John’s spectacular vision confirms for us what the Gospels in their more ordinary way so clearly suggest: the One who commanded spirits and they obeyed; the One who healed and forgave sins; the One who delivered new laws which did not undo the old; the One who commanded the wind and the waters and they obeyed; did so because he is One with God; indeed, He is so One with God that He is as worthy of all praise as God is, without taking anything from God.

In today’s Gospel, the disciples are perhaps just beginning to grasp this; they still have a long way to go. When the storm whips up, they are afraid. Who wouldn’t be? Is this not again that most natural response to the presence of awesome power?

But the problem with fear is that it drives out faith. They had enough faith to follow Christ, but now fear has made them forget to trust Him. And so they wake Him with their fear: ‘We’re going to die!’ they cry at Him. They forget to ask Him to deliver them; they hardly believe that He can. He proves their fear wrong and calms the storm, but wearily asks them ‘Where is your faith?’ Their fear had driven out faith, and now their fear of the storm is exchanged for a new fear of a mightier power: ‘Who is this? that even winds and water obey His command?’ How patient Christ is as their faith struggles to understand!

And how patient He is still: ‘Follow me!’ ‘Where is your faith?’ ‘Fear not!’ His address to us, one and all, is the same. He might or might not come to you in a long white robe with a golden girdle; He might or might not come to you with flashing lightning and rushing water; He might or might not come to you as a quiet voice within; He might or might not come to you in the life and work of another. But when He does come, He does not want you to fear Him: He wants to deliver you.

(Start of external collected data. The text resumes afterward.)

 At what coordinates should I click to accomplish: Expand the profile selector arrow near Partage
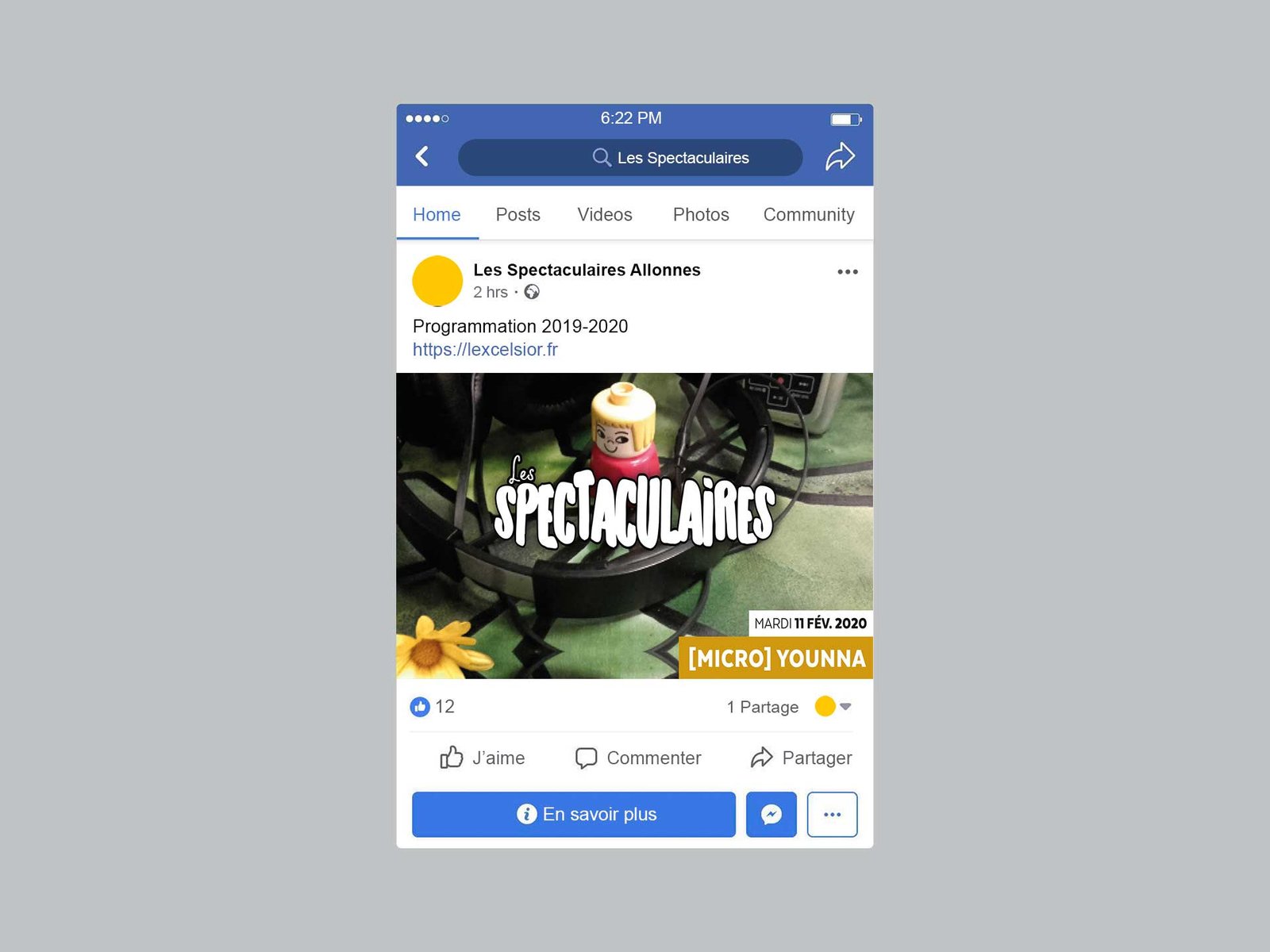(x=845, y=706)
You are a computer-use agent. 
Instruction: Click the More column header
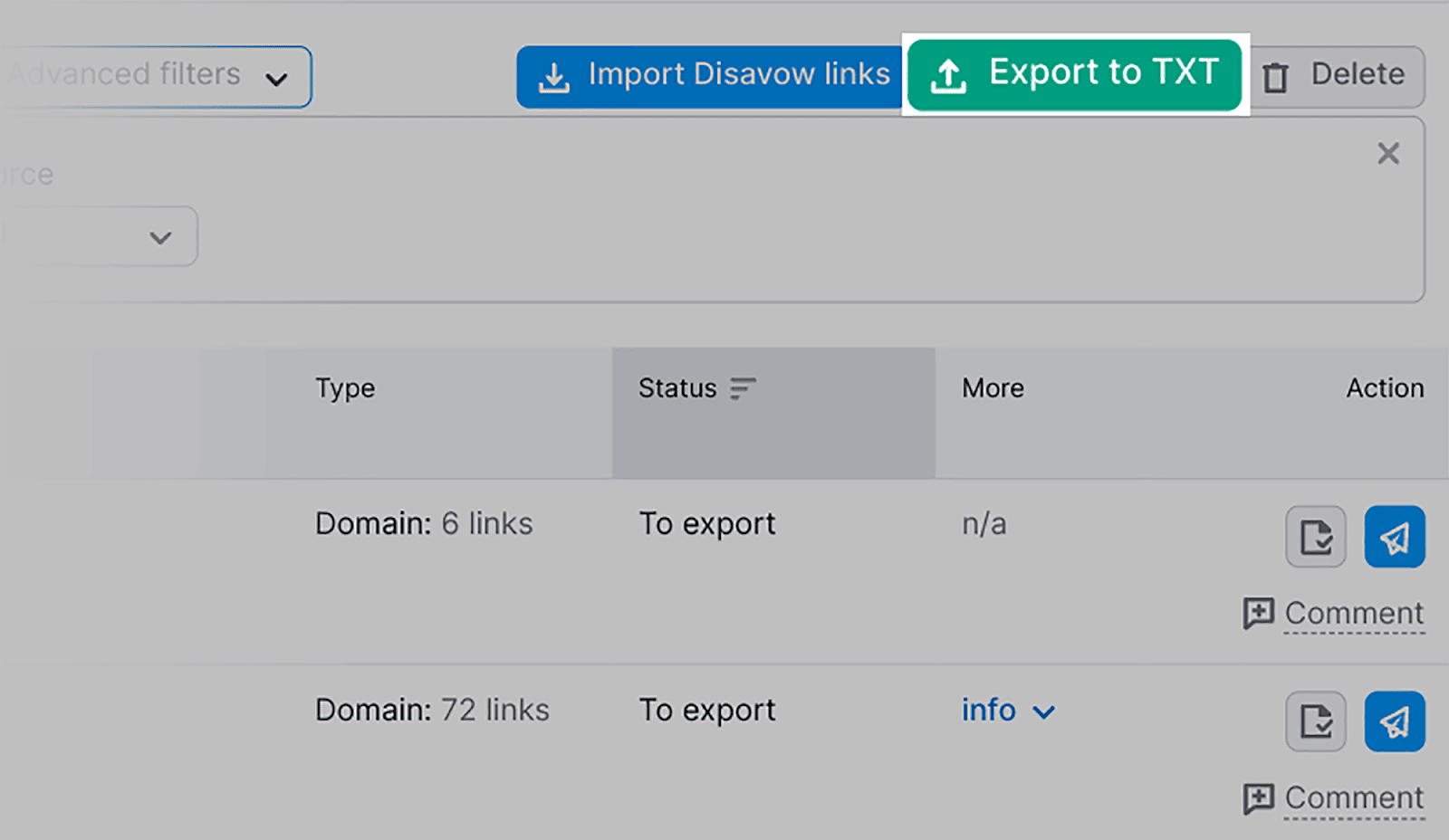tap(993, 388)
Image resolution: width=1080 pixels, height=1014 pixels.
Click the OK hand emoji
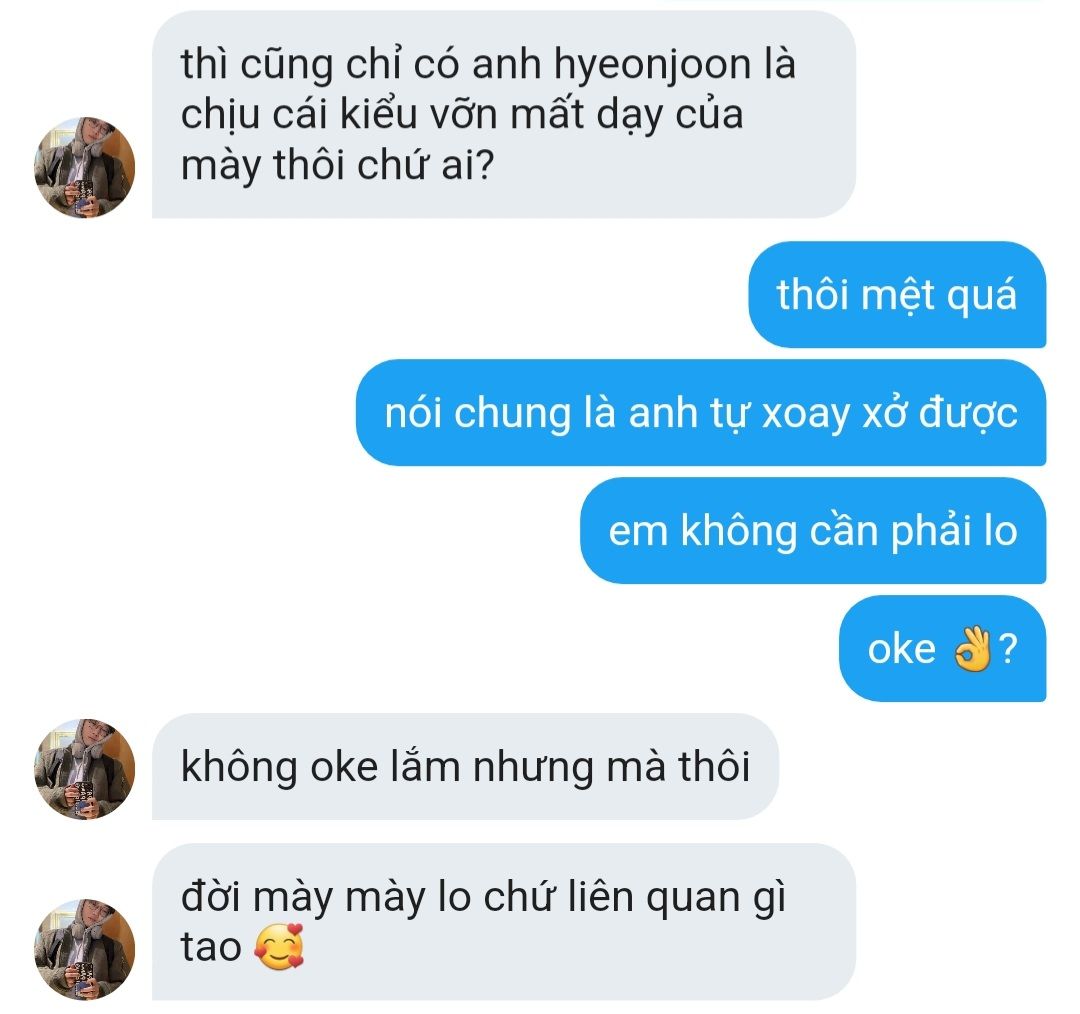[x=972, y=649]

And if you are trying to follow Him, then like as not your little boat (like those of the Saints before you) will meet great and stormy waters. Fear not! Do not be afraid! The One who is God will be able to deliver you out of your distress [see e.g. Psalm 65:5] even if you forget to ask Him – though it would be better if you remembered to do so [see also e.g. Psalm 107:28]!

And He is just as patient still with the Church. She has been promised deliverance, but she is still impressively capable of making spectacular mistakes, of allowing her fear to drive out her faith, instead of allowing her faith to drive out her fear. Acting on fear can lead to all sorts of foolish mistakes. In the stormy seas of change and uncertainty, in the world and in the Churches, it is as important as ever to keep our eyes fixed on Christ and on God, instead of attending to ourselves and our myriad fears.

We need to remember to trust Christ and to pray for deliverance, daily; we need to learn to see how Christ is God, and in so many ways just like God - powerful and worthy of all praise; we also need to learn to see how God is part of Christ, and in so many ways just like Christ – loving and gently working with and for us.

Christ lived and died so that all might become friends – friends of God and friends of each other. God raised Him so that no one need ever be afraid of the shadow of death again. Eternal life is promised to those who exchange their fear for faith in Him. He tells us not to fear Him, for all that this is a natural and in some sense proper response. Indeed how should we fear Him, He is Love, and He longs for us to worship Him in love, not fear.

Instead of fearing for ourselves, we should be asking, what happens when faith drives out fear? What happens when we trust God in Christ to deliver us? And what happens to our lives together when they are truly shaped by His promise and His power to save?